> **Set problem**: Recast each of the items below as an entry in a numbered list, omitting any blank lines and leaving the pictures out.

> **Data listing**:
----------------------------------------

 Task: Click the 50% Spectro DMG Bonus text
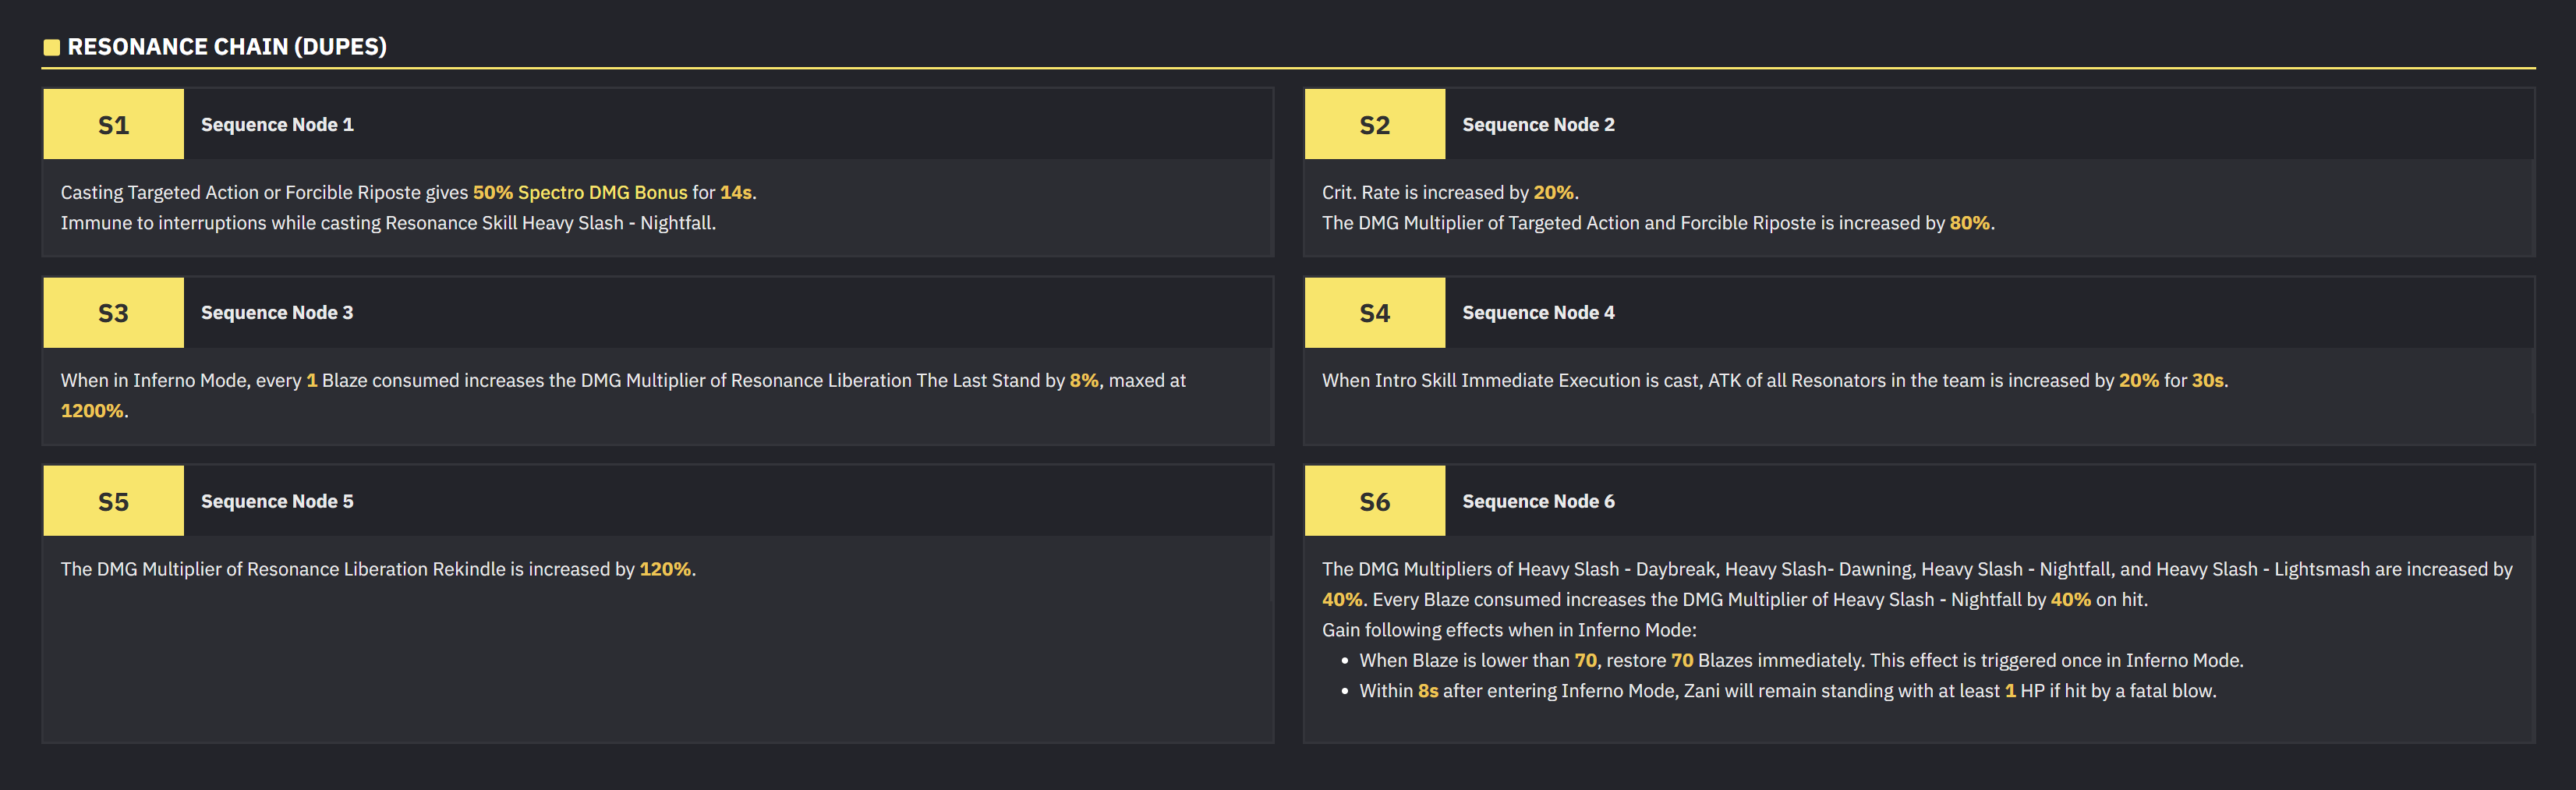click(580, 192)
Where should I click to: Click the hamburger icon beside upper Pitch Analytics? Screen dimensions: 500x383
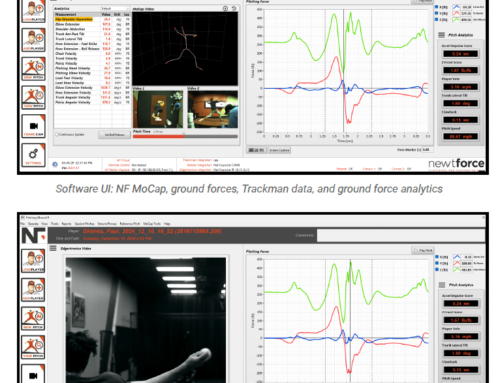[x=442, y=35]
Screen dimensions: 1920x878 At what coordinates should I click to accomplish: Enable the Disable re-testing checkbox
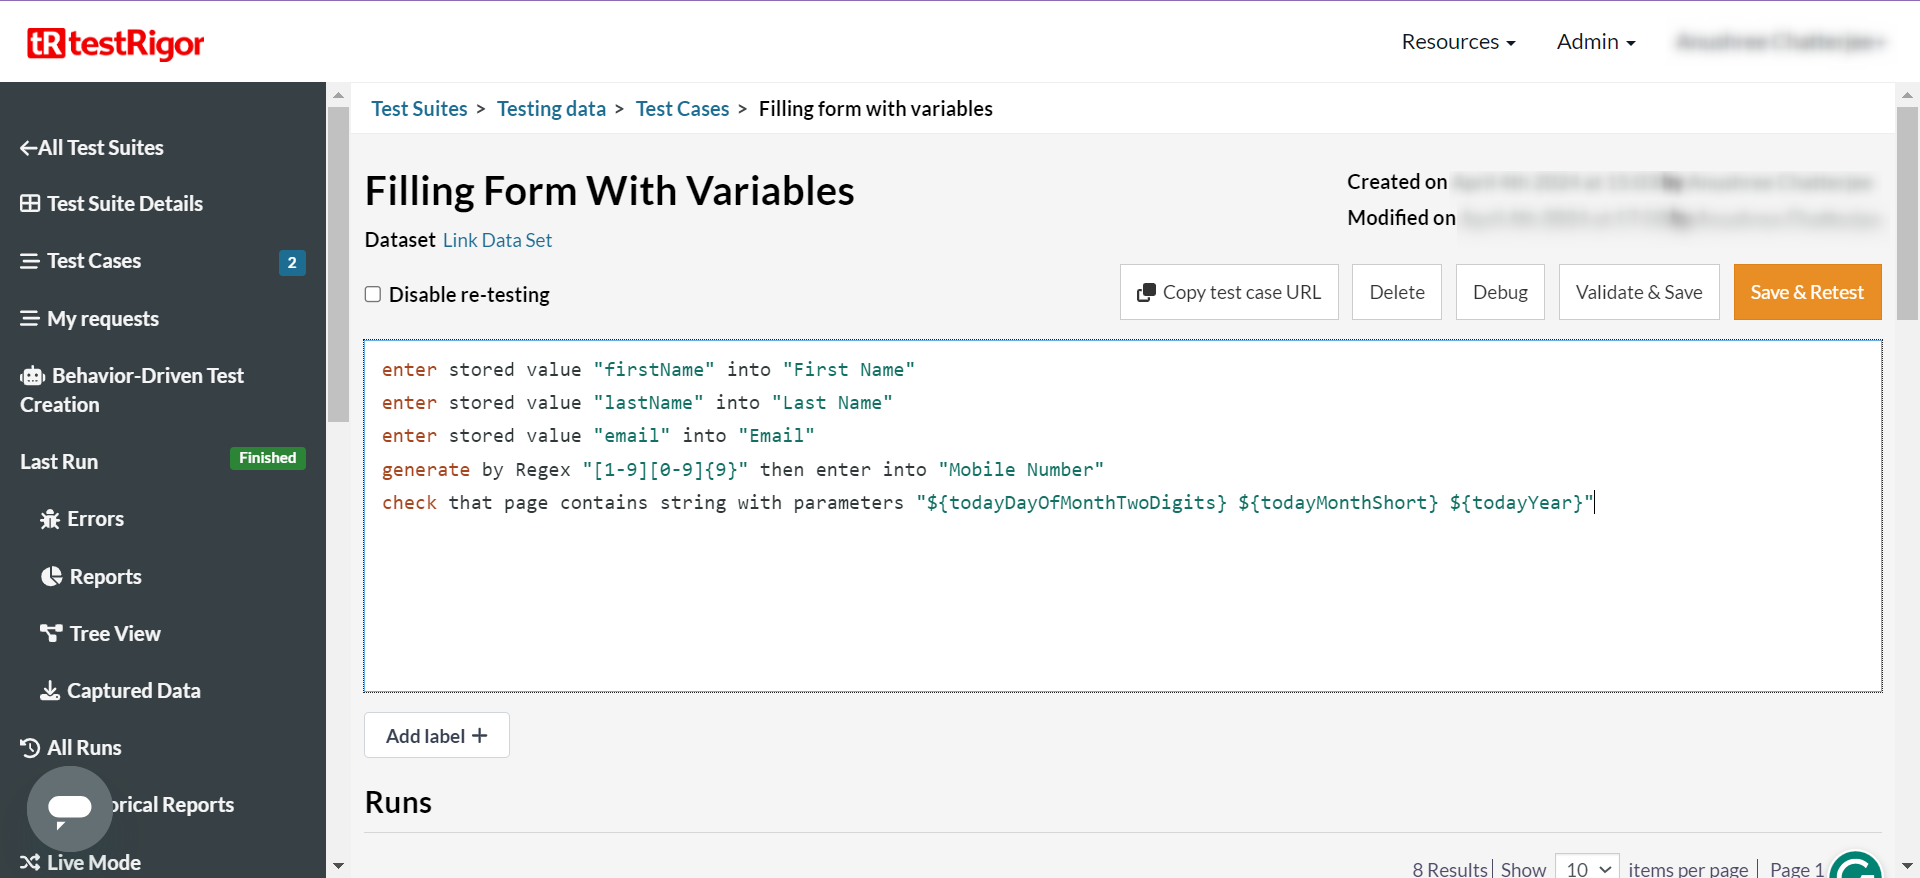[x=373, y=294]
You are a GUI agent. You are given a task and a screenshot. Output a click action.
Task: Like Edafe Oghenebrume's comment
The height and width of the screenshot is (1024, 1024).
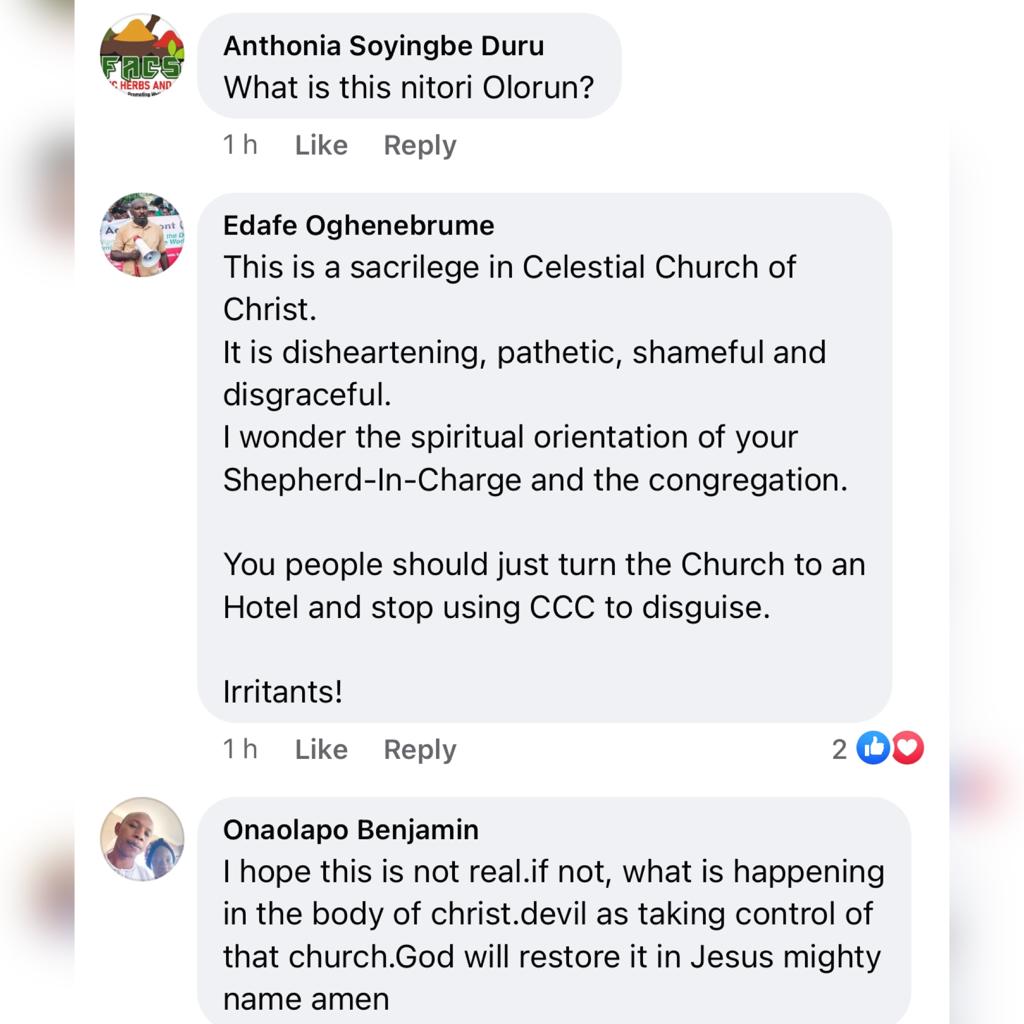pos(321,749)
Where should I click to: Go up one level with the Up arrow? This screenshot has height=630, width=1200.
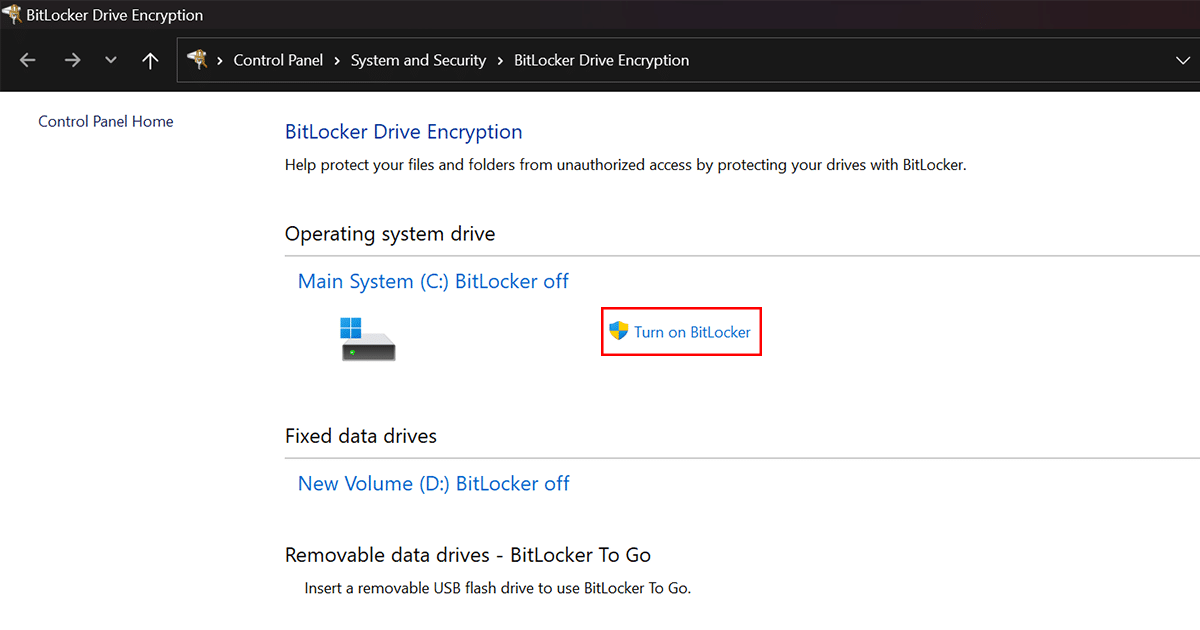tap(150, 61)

----------------------------------------

> **Worked solution**:
1.  Task: Click the 50% Spectro DMG Bonus text
2. click(580, 192)
3. Where should I click to: Click the hamburger icon beside upper Pitch Analytics? Screen dimensions: 500x383
4. [x=442, y=35]
5. Screen dimensions: 1920x878 At what coordinates should I click to accomplish: Enable the Disable re-testing checkbox
6. [x=373, y=294]
7. You are a GUI agent. You are given a task and a screenshot. Output a click action.
8. Task: Like Edafe Oghenebrume's comment
9. The height and width of the screenshot is (1024, 1024).
10. pos(321,749)
11. Where should I click to: Go up one level with the Up arrow? This screenshot has height=630, width=1200.
12. tap(150, 61)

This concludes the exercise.